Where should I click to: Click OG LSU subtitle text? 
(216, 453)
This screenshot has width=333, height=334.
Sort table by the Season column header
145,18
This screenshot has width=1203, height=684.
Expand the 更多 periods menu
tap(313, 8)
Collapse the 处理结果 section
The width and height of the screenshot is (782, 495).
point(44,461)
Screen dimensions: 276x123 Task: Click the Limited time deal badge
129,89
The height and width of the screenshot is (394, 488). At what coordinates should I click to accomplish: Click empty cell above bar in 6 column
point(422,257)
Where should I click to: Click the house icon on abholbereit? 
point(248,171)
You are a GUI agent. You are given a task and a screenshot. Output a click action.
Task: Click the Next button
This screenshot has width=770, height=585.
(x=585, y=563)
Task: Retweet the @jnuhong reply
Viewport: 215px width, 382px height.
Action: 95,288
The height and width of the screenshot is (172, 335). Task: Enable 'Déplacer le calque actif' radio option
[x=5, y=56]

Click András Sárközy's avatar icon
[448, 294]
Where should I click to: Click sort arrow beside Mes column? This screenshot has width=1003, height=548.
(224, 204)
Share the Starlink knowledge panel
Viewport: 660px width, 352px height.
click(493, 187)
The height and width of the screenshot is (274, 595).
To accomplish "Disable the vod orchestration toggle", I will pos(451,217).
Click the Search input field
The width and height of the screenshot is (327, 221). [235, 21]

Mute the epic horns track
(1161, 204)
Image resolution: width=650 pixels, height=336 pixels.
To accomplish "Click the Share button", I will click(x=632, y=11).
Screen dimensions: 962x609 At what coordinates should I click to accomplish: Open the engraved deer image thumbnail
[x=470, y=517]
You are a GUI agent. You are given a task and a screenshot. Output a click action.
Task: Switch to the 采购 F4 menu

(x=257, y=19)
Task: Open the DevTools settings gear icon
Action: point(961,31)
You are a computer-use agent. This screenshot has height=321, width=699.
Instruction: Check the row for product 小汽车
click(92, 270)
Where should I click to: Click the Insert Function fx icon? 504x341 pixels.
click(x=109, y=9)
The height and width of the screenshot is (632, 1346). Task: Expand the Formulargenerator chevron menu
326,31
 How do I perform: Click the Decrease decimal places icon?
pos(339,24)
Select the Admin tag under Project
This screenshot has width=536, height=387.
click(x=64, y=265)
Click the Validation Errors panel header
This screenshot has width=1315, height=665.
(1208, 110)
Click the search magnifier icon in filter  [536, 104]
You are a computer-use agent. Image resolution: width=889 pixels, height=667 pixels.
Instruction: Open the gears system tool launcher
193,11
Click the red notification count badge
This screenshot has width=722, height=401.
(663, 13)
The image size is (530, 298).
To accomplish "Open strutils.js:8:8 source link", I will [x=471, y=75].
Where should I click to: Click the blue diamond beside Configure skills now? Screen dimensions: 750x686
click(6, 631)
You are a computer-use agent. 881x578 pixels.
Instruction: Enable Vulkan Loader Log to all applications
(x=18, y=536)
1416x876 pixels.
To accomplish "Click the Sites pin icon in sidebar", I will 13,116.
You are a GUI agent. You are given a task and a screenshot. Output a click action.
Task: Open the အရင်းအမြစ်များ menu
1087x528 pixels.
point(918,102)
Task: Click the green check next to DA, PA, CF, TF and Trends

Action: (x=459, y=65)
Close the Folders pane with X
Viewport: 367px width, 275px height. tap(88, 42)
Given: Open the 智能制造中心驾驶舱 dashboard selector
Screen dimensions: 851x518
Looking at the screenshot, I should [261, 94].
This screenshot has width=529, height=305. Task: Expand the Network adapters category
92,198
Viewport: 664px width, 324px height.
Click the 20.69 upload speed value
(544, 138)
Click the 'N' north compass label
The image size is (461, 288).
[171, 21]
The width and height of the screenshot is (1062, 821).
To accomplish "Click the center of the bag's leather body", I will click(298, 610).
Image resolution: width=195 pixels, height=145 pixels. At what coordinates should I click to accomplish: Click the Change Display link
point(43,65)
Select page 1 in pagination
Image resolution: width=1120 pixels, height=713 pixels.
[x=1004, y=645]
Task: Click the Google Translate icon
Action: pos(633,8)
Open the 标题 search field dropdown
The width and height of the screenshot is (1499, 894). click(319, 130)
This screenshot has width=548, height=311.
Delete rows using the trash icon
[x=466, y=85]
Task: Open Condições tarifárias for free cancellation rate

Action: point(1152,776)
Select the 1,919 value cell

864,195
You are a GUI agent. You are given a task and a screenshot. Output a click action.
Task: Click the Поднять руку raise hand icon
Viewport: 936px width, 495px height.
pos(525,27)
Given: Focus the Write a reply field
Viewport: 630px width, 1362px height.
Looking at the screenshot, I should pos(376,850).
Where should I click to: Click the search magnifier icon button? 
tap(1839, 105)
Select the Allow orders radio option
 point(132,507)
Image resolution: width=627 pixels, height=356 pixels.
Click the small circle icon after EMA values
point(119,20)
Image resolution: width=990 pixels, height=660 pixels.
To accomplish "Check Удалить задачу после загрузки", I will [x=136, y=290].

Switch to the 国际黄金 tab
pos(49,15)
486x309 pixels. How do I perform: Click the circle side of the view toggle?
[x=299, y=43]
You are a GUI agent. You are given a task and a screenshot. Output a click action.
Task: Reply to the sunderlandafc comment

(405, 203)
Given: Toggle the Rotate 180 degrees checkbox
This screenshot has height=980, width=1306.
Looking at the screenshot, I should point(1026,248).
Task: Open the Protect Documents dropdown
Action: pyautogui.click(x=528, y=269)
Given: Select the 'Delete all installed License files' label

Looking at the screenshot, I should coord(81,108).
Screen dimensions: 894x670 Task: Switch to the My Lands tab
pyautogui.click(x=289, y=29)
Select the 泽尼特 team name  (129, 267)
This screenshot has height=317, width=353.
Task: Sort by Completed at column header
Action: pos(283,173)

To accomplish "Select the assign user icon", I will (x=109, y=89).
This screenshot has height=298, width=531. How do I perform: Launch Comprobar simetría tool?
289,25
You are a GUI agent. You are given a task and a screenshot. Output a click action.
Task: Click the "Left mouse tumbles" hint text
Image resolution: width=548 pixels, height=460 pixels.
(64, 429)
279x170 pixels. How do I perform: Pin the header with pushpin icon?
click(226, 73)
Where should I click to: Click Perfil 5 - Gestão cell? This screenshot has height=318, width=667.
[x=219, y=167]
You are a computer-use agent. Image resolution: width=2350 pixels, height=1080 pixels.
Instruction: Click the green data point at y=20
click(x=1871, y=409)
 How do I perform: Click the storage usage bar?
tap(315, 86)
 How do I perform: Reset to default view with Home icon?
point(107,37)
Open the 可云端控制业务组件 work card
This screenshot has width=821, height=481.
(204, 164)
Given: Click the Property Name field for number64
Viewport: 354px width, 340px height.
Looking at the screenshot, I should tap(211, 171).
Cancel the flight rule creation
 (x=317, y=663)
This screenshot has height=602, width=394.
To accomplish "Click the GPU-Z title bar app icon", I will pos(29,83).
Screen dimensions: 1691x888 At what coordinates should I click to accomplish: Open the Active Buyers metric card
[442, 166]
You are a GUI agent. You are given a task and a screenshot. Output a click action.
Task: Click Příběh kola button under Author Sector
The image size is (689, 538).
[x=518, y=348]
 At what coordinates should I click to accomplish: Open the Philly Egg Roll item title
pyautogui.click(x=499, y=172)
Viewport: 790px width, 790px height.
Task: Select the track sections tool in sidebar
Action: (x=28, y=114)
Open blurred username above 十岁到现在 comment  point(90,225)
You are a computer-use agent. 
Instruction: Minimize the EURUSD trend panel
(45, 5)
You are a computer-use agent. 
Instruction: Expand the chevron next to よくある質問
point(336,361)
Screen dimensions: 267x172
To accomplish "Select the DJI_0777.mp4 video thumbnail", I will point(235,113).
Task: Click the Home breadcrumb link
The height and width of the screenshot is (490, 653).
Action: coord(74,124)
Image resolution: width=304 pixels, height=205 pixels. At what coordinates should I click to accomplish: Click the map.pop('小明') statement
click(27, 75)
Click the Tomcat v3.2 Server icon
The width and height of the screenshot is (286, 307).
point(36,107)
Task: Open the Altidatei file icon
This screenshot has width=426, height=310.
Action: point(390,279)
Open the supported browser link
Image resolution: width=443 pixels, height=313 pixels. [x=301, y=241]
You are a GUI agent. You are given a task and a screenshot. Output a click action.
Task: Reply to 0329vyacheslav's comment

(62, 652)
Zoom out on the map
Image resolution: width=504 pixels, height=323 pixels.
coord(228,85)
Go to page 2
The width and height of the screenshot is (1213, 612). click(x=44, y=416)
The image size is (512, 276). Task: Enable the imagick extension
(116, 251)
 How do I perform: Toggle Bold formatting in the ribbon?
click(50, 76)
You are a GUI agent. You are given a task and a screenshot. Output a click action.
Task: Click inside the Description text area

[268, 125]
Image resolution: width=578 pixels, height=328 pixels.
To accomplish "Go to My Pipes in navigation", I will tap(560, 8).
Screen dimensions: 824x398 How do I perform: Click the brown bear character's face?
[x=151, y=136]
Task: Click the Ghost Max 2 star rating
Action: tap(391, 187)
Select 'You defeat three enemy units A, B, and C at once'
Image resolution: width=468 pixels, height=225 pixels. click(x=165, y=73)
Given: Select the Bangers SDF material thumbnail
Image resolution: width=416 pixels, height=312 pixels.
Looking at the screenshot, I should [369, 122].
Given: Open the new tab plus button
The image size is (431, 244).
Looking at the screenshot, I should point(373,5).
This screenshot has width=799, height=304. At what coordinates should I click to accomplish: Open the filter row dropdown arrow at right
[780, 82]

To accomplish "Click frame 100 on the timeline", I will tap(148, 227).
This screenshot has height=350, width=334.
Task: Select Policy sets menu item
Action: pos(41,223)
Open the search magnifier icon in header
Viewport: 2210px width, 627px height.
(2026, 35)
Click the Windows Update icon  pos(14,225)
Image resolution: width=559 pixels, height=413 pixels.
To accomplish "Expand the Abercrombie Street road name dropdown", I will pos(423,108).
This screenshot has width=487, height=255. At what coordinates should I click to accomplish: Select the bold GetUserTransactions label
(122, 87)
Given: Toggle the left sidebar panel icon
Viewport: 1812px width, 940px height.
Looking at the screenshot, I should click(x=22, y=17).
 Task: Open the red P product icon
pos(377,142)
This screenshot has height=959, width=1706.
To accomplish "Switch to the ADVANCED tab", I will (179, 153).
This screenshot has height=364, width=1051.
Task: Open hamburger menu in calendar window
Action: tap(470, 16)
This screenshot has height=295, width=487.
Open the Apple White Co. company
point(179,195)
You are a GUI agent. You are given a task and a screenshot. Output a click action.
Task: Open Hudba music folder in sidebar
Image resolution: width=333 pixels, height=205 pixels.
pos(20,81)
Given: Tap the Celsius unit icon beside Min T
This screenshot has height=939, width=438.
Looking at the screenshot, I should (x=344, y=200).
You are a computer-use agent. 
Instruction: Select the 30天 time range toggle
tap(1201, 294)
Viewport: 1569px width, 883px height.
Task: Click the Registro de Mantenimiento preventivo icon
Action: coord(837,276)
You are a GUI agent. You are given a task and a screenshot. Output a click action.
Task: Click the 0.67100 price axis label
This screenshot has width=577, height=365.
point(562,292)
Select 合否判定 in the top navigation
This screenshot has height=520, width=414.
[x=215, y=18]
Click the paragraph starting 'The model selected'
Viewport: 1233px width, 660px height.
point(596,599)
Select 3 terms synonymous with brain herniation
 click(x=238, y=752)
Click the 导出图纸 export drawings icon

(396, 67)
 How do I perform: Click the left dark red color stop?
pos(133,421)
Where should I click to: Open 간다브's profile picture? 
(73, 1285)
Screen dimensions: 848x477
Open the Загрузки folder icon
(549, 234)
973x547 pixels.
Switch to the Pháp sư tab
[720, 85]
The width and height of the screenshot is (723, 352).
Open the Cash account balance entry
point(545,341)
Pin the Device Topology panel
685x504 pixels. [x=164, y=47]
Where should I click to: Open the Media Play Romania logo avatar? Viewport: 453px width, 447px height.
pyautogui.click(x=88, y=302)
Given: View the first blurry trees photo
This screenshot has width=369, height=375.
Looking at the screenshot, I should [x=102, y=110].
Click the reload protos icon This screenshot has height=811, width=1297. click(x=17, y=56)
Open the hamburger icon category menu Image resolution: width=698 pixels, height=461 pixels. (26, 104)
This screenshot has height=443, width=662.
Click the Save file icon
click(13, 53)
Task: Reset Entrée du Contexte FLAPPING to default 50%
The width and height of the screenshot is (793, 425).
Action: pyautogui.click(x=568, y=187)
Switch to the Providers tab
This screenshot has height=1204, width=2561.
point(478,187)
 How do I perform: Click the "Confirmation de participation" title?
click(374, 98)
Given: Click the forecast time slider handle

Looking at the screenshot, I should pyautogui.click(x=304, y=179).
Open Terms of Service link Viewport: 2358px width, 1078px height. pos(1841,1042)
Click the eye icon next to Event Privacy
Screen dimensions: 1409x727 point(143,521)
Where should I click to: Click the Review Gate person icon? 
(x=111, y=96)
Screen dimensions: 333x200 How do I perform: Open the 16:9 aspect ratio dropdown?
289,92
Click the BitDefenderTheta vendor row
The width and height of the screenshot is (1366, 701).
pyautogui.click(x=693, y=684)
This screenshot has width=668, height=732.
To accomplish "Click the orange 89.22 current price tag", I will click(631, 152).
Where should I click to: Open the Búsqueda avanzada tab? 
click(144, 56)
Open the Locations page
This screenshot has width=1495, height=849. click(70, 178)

> What needs to be done
How many lines of the material above contain the string "label"? Reply with the number alone.

> Written response
4